If wait is True then this method will not return until all the pending futures are done executing and the resources associated with the executor have been freed. If wait is False then this method will return immediately and the resources associated with the executor will be freed when all pending futures are done executing. Regardless of the value of wait, the entire Python program will not exit until all pending futures are done executing.

This covers the first two examples.

For the third one, since ThreadPoolExecutor adheres to the "context manager" protocol you can use it along the with statement in order to have the shutdown method automatically called for as soon as execution exits the with block.

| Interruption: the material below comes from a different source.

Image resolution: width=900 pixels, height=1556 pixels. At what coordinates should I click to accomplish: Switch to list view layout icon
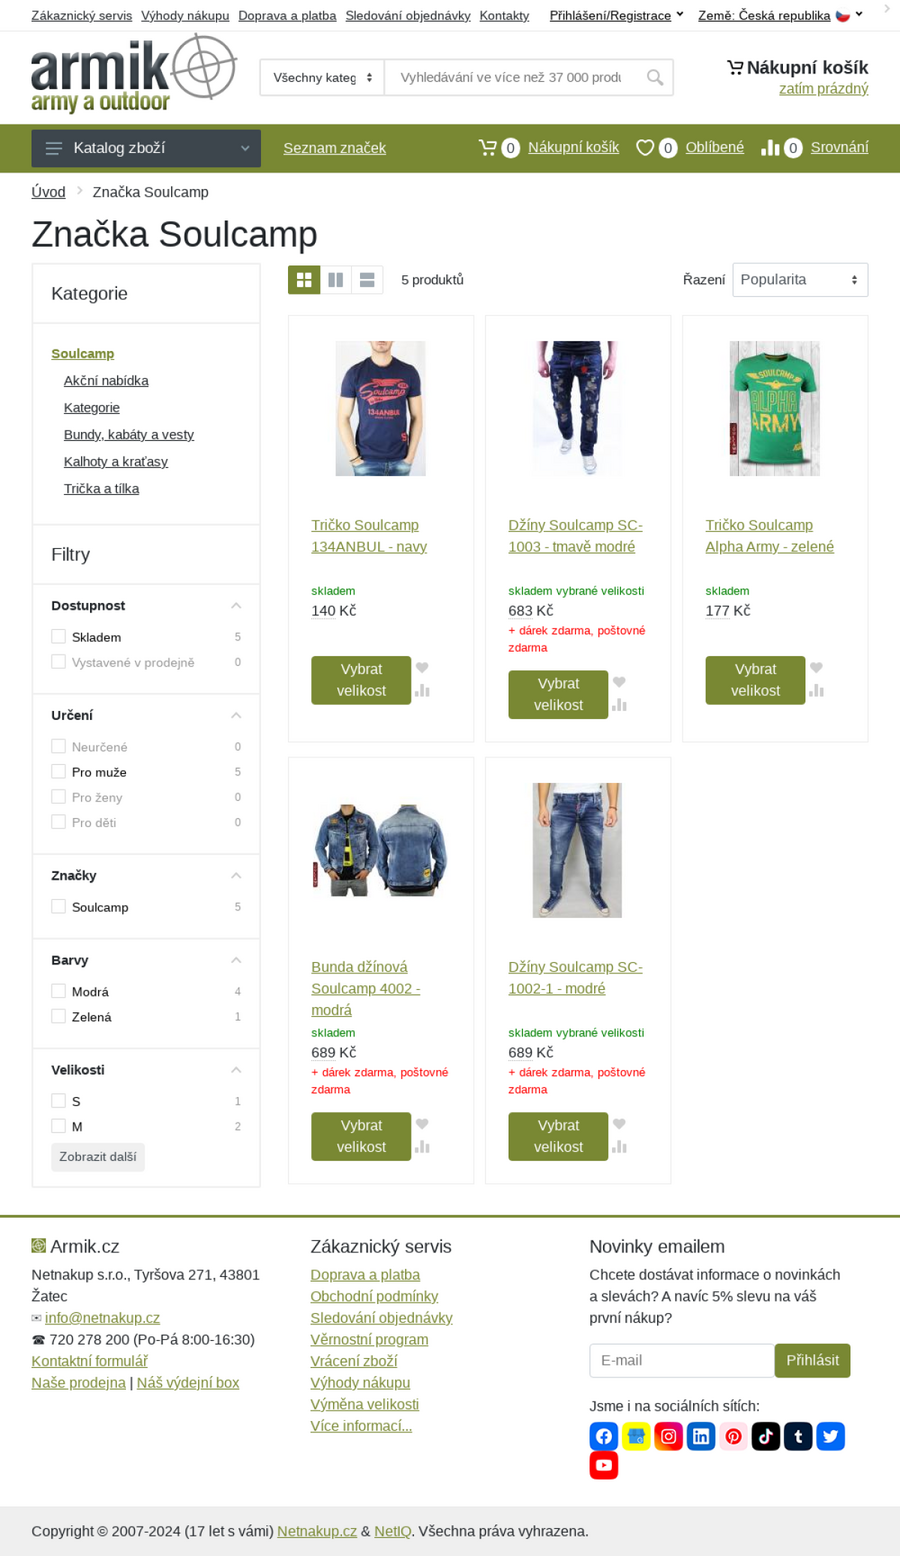(367, 280)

The default is True if you omit the parameter - or if you use it as a context manager, so using it inside the with block is useless no matter the value of wait.

[edit]

i edited code. See pls, there are my final questions

You only call the shutdown method if you want to explicitly release all resources and ensure no new calls to submit or map will succeed. If you don't call shutdown (or use ThreadPoolExecutor as a context manager), resources may be released only when the entire Python program exits (and it will not exit until all pending futures are done).

Calling shutdown with wait==True or using ThreadPoolExecutor as a context manager will block until all pending futures are done executing.

The only use case I can think of for calling shutdown explicitly is:

executor = ThreadPoolExecutor(4)
try:
    executor.map(func, tasks)
finally:
    executor.shutdown(wait=False)

To give some context, this is the code snippet from the first version of this question:

def func(task):
    do_something(task)

tasks = [task for i in range(12)]
with ThreadPoolExecutor(4) as executor:
    executor.map(func, tasks)
    executor.shutdown(wait=True)  # what is happening here?

tasks = [task for i in range(12)]
with ThreadPoolExecutor(4) as executor:
    executor.map(func, tasks)
    executor.shutdown(wait=False)  # what is happening here?

tasks = [task for i in range(12)]
with ThreadPoolExecutor(4) as executor:
    executor.map(func, tasks)  # and without shutdown()?

Note that tasks = [task for i in range(12)] is redundant - you can use just executor.map(func, range(12)) as well.